Опубликовано в журнале Крещатик, номер 2, 2019
«БАУМАНСКАЯ»
– Товарищ, вы уронили…
Старик что-то выронил из рук. Мужчина в мохеровом шарфе тянется к полу за этим предметом. Вагон трамвая резко трогается. Люди качнулись, и я уже не вижу, что там упало. А это очень важно.
– Миша, вставай!
Мама трясет меня за плечо.
– Вставай, опаздываем!
Темно. За окном ночь. Нет. Это такое у нас утро. Жить хочется только под байковым одеялом.
– Миша, вставай!
Присел на кровати. Очень нужно узнать, что уронил тот дедушка. В рамах поёт ветер. Вернее, стонет. Жить можно, не выходя из дома.
– Миша! Не спи! Завтрак!
Умываюсь. Чищу зубы. Чищу зубы. Чищу…
– Миша! Мы уже все опаздываем!
Ковыряюсь ложкой в твороге. Вот если бы сейчас прилетел тетерев. Сел бы на край тарелки и рассказал, что старик уронил в трамвае.
– Миша! Мы уже совсем опаздываем!
За окном чернота. Подозреваю, что там метель. С Яузы, наверное, дует самый холодный ветер из всех холодных ветров. Надо будет пройти, немного, до остановки, вдоль этой ледяной реки.
– Миш! Ну ты даже стоя спишь.
Мама надевает на меня веревочку с ключом. Вытягивает горло водолазки почти до моего носа. Крест-накрест одевает шарф. Завязывает на подбородке веревочки от шапки.
– Миша, тебе не стыдно? Тебе скоро тринадцать. А я тебя одеваю. Ты думаешь, я спать не хочу?

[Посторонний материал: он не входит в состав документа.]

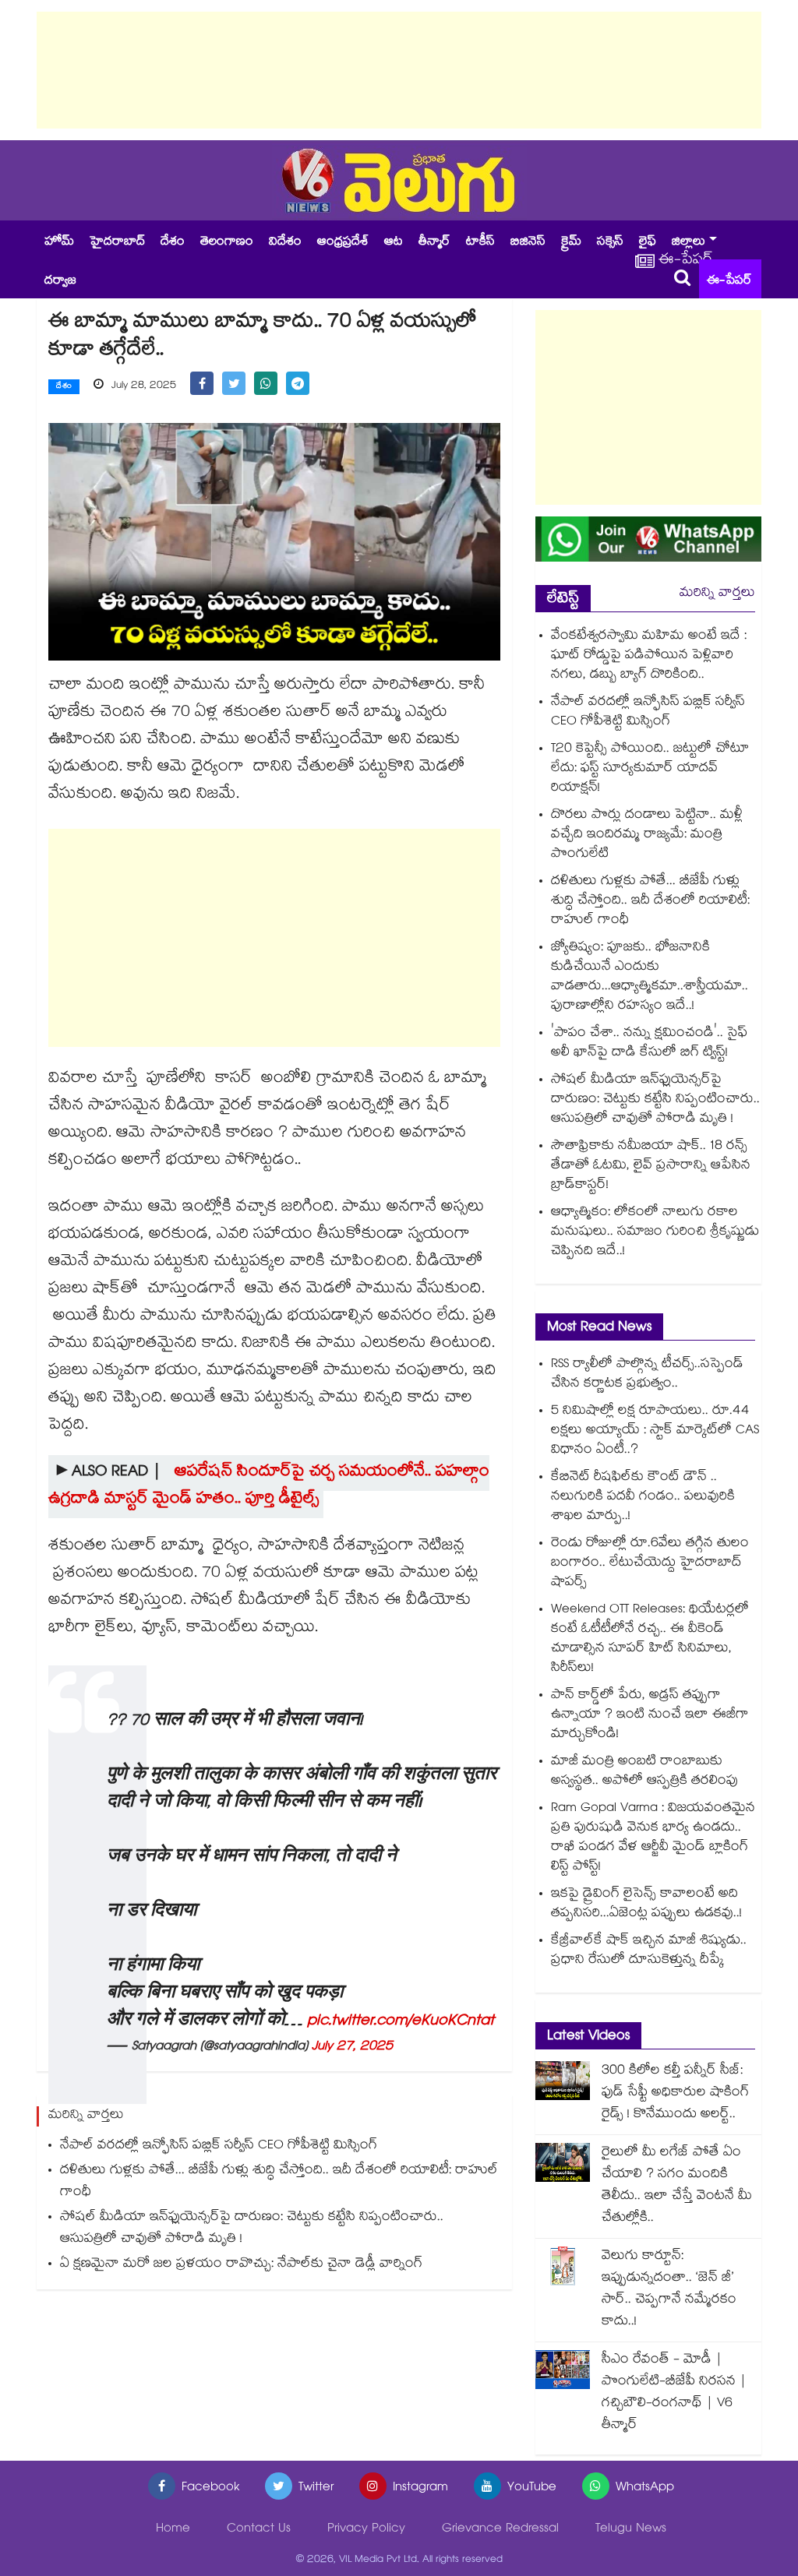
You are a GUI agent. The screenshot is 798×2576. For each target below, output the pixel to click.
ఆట (393, 242)
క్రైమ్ (571, 242)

Я думаю, что хочешь. Ты ведь очень молодая. Ты красивая. У тебя тонкие пальцы и белая, почти прозрачная, кожа. Ты заслуживаешь сон. Почему мы оба должны одеваться и выходить туда, где даже смерти страшно.
– Миш!
– А?
– Б! Кнопку нажми.
Лифт едет с шестнадцатого до первого десять тысяч лет. И все это время мы под снегом. А где-то наверху стоит ложка творога, и звонит трамвай.

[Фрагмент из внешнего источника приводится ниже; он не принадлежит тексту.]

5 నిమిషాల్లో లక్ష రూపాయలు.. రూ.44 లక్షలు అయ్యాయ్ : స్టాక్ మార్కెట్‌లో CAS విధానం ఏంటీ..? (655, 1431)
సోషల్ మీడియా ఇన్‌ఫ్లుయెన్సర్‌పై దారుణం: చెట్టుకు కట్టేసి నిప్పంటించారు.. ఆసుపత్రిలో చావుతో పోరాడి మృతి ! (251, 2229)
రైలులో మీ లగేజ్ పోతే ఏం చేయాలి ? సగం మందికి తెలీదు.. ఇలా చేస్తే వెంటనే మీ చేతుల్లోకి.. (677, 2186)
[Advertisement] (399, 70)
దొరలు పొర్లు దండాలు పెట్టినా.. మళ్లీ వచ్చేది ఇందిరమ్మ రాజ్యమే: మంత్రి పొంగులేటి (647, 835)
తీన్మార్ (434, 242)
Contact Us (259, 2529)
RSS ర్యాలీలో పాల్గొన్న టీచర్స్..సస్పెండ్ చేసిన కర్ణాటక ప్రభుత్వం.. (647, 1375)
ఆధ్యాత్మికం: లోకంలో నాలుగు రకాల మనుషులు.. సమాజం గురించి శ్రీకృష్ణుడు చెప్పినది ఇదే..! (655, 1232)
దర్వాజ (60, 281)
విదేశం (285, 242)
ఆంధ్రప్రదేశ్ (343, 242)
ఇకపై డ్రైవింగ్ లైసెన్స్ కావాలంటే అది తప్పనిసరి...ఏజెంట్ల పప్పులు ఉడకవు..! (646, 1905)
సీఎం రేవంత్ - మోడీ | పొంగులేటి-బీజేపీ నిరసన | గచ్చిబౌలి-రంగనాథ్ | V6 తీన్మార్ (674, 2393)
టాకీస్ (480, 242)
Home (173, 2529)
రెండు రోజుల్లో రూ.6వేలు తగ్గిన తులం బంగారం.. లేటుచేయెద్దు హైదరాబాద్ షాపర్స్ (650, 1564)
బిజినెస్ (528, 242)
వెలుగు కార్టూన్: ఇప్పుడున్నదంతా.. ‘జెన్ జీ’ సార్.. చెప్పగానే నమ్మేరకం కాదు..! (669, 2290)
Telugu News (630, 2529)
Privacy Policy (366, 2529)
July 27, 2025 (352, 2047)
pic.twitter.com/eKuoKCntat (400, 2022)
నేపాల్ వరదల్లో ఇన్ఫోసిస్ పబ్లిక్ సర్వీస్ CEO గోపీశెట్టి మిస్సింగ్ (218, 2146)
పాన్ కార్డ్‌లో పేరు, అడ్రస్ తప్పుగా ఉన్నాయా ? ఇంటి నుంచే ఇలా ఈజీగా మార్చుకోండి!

Дверь подъезда открывается, и нас высасывает неизбежность. Воздух стонет так, что полуслышно, и метет так, что полувидно.

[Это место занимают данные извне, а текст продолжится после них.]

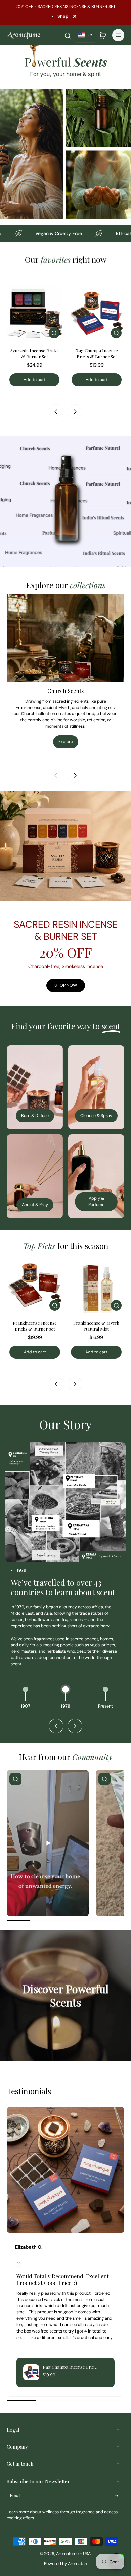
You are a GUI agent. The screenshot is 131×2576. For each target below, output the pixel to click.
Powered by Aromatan (65, 2563)
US (89, 34)
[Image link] (35, 1087)
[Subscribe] (116, 2496)
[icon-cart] (102, 35)
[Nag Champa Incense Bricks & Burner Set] (34, 313)
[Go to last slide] (56, 1384)
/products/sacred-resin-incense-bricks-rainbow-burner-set (60, 793)
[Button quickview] (54, 333)
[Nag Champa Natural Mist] (96, 1285)
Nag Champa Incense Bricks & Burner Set (34, 353)
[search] (67, 35)
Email (15, 2495)
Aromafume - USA (73, 2553)
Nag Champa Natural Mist (96, 1325)
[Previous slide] (56, 411)
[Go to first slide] (75, 1726)
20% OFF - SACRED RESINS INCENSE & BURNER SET (65, 6)
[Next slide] (75, 411)
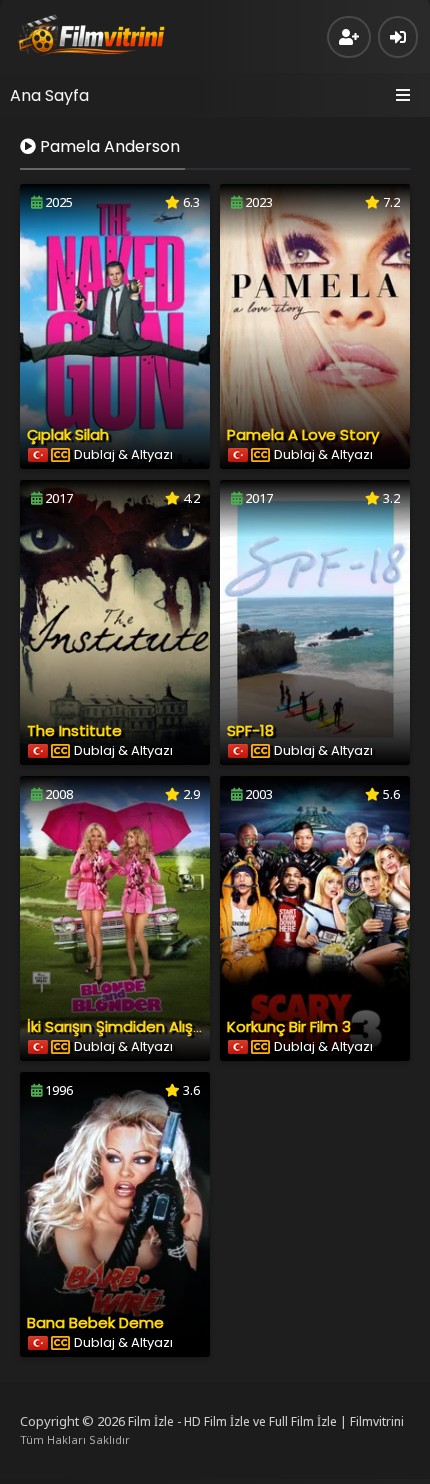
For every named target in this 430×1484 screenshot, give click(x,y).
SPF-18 (250, 730)
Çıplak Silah (68, 434)
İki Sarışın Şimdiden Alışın (116, 1026)
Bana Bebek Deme (95, 1322)
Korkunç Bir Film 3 (289, 1026)
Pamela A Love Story (303, 434)
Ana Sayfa (49, 95)
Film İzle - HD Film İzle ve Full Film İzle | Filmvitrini (266, 1421)
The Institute (74, 730)
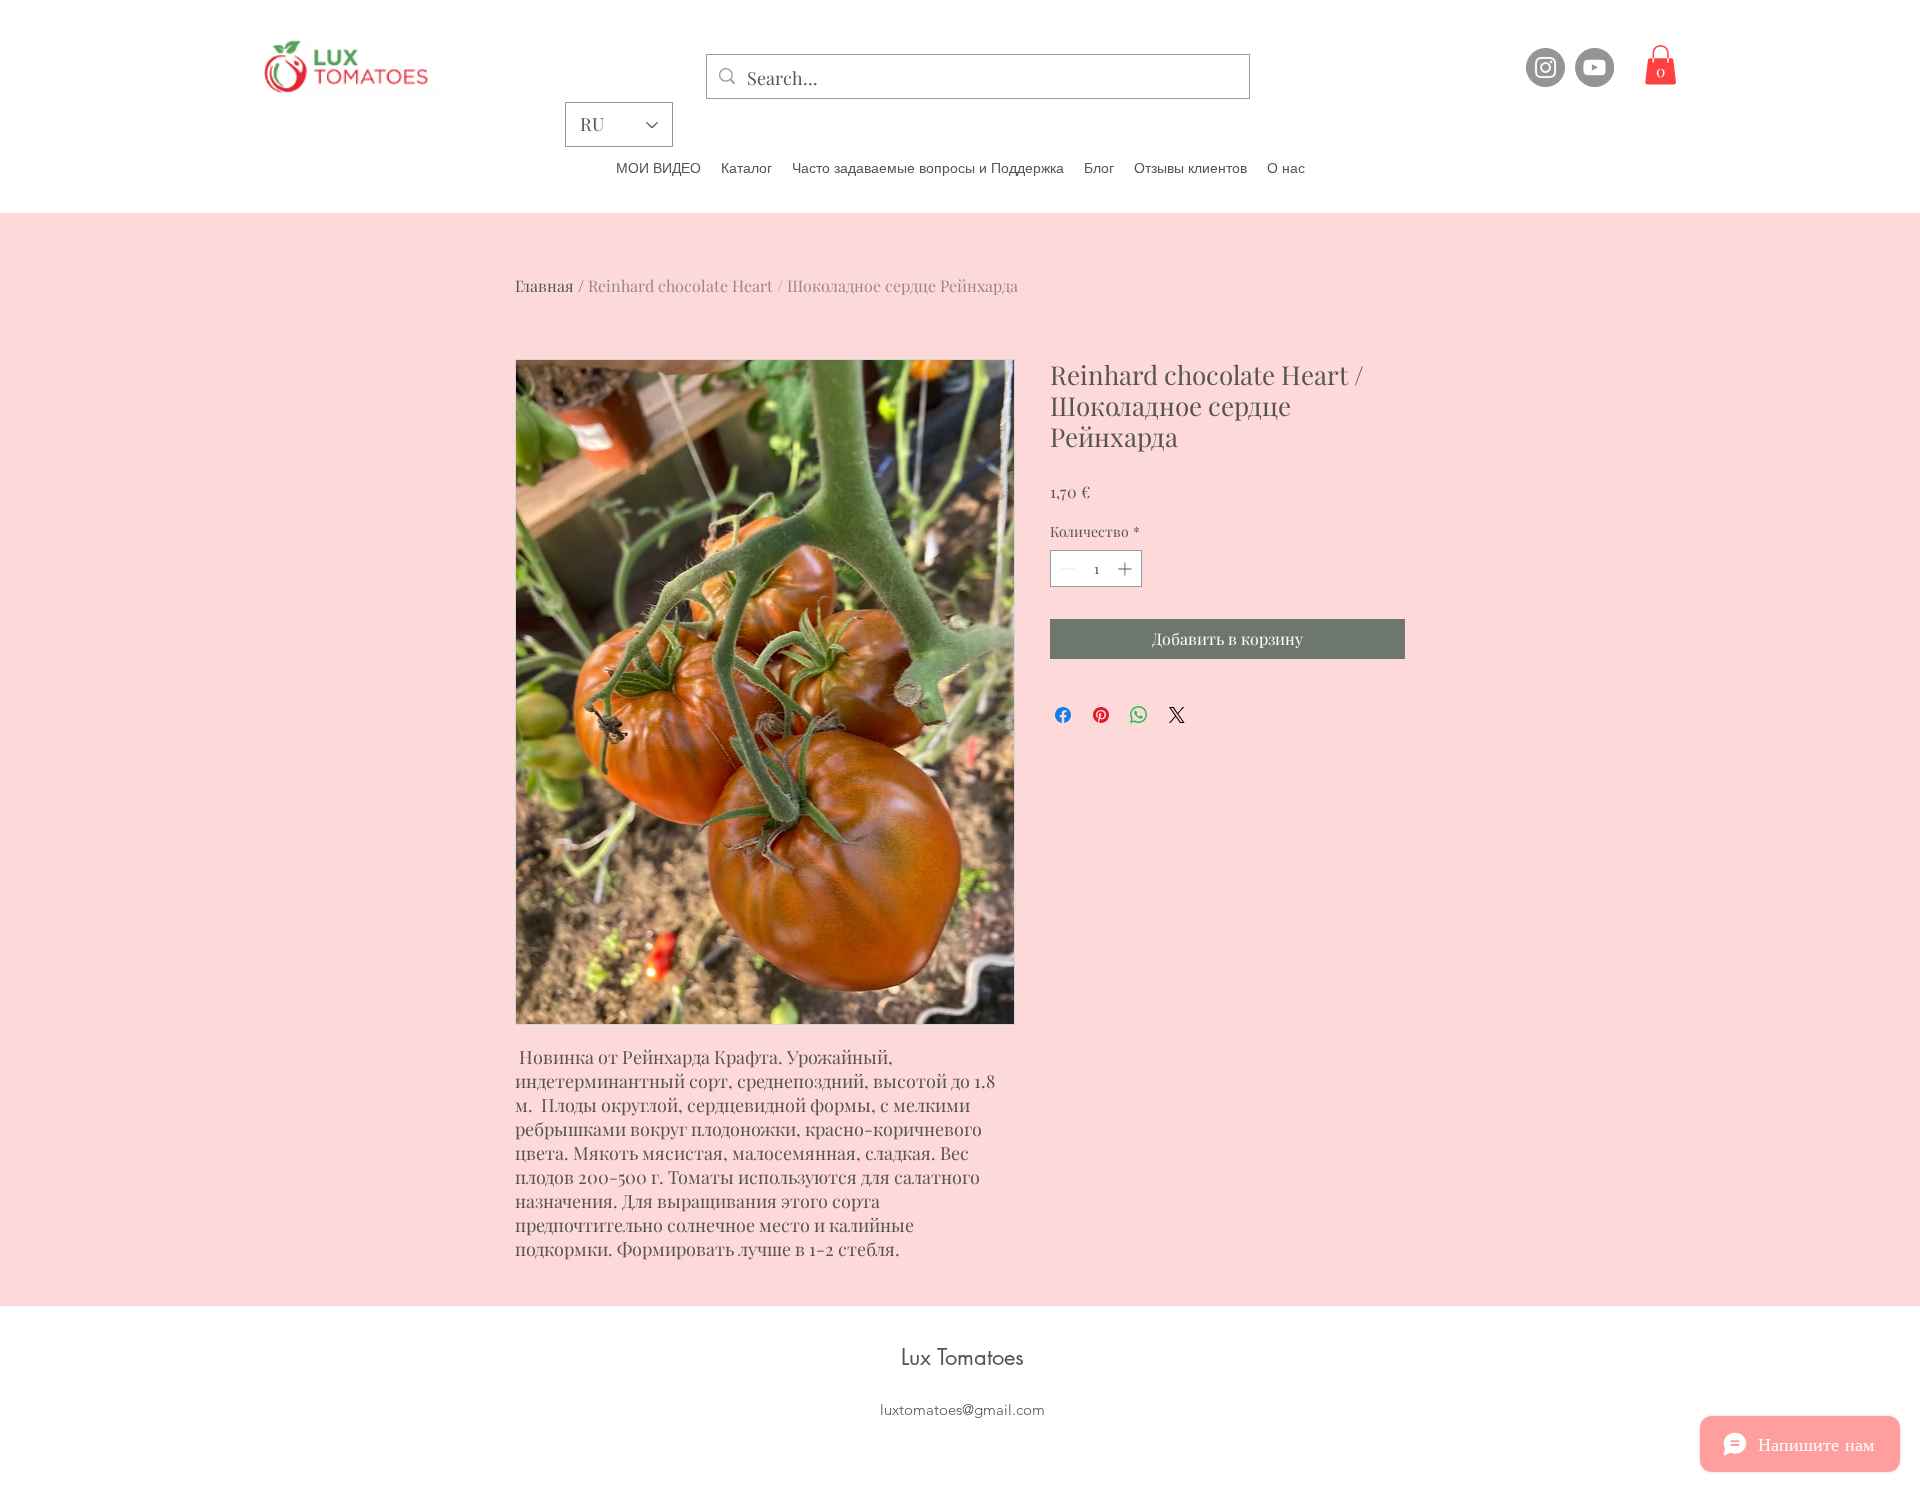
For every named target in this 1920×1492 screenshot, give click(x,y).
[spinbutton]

– Все. Я тебя целую. Постарайся на английском сегодня, хорошо?
– Хорошо, мам.
– Все. Я на автобусную, а ты беги на трамвай.
Нас разлучает стужа. До вечера, и на десять тысяч лет.
У Яузы совести нет. С ее стального покрывала поднимается воздух и входит в куртку, проходит через красно-зеленый шарф, обходит водолазку, находит железный ключик и превращает его в айсберг. Но уже видны желтые, широко открытые глаза трамвая. Они удивлены тому, что днем ночь, и что людей немало. Шаг за шагом, медленно, не нервничая, приближаюсь к двери. Еще чуть-чуть и будет тепло.
Трамвай дернулся, где-то проскрипело железо, и я поехал. Надышано. Вот мимо проплыла красная «М» Бауманской. На ней, съежившись, сидит большая птица. Ее очертания еле видны в темноте. Если не моргать и прислониться лбом к стеклу, кажется, что мы стоим, а здания проносят мимо нас. Их фасады. Вот прошел мимо мой любимый, похожий на Немецкий замок, и, хотя еще не видно, но я точно знаю, где именно висит мраморная плакета с надписью: «Здесь, такого-то тысячу лет назад царская охранка Николая второго убила Николая Эрнестовича».
Что-то падает. Я оборачиваюсь. Старик уронил книгу. Тяжелую. В коричневом переплете. Что-то из прошлого. Остановка. Я выхожу, оборачиваясь назад. Впереди Пушкинская школа. На меня из темноты глядит белый Пушкин, Маркс и Гоголь с Толстым, а мне очень нужно знать, что это за книга.
Какой-то мужчина сказал:
– Товарищ, Вы уронили.
И дверь закрылась. На десять тысяч лет, и пучеглазый вагон уволок в сторону Краснопрудной, Бог знает какую, книгу.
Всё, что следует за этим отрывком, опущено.